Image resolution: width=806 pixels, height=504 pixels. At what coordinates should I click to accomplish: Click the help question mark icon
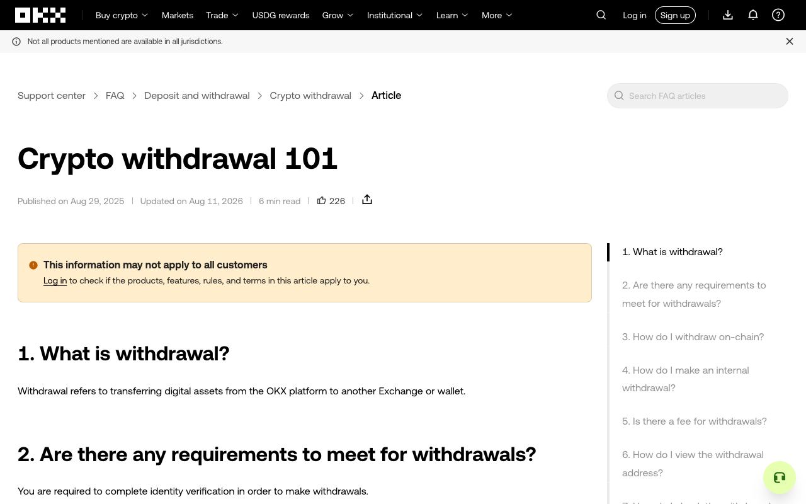point(778,15)
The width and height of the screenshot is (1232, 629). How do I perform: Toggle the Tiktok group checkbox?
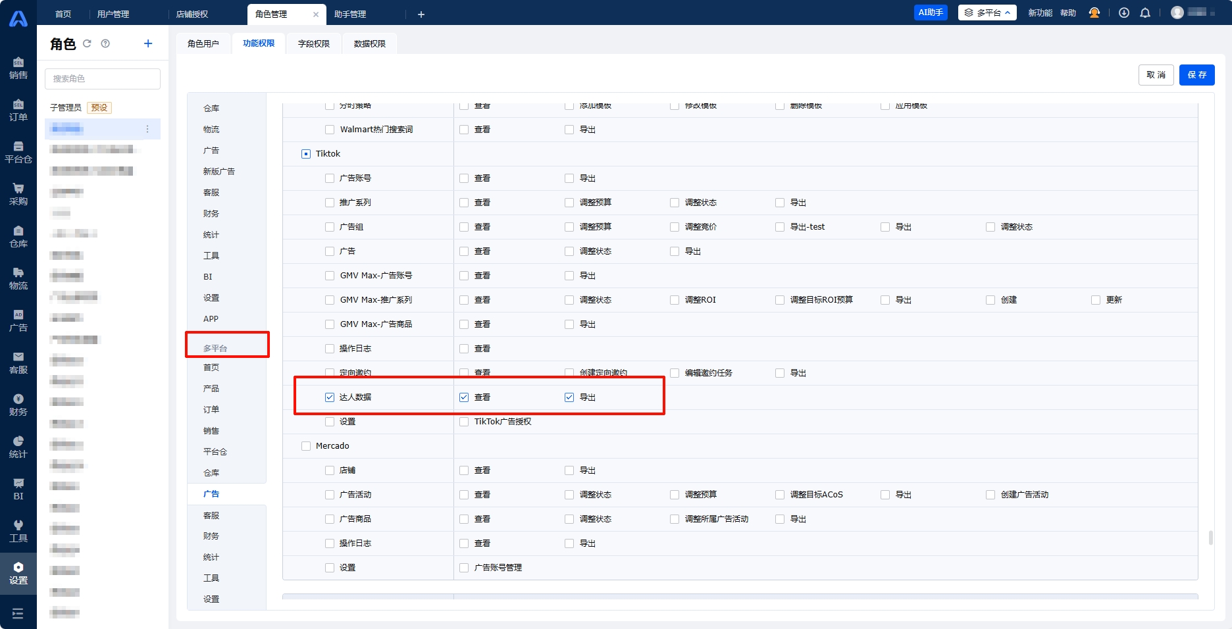click(x=306, y=154)
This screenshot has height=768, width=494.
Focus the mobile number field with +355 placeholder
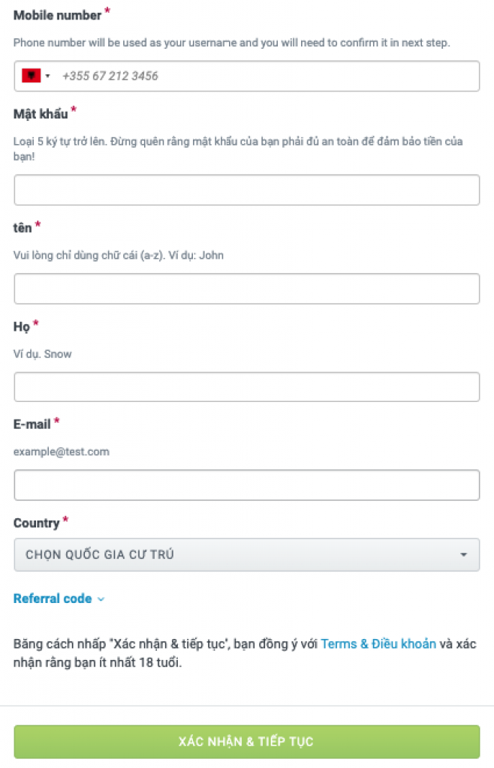click(x=246, y=76)
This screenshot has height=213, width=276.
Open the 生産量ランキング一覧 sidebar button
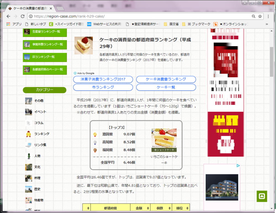(45, 32)
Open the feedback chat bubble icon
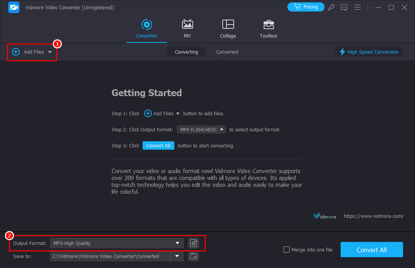 point(343,7)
━━━━━━━━━━━━━━━━━━━━
Search the listing for "This" and copy each line holding it.

# Your solution
This screenshot has height=768, width=494.
This screenshot has height=213, width=276.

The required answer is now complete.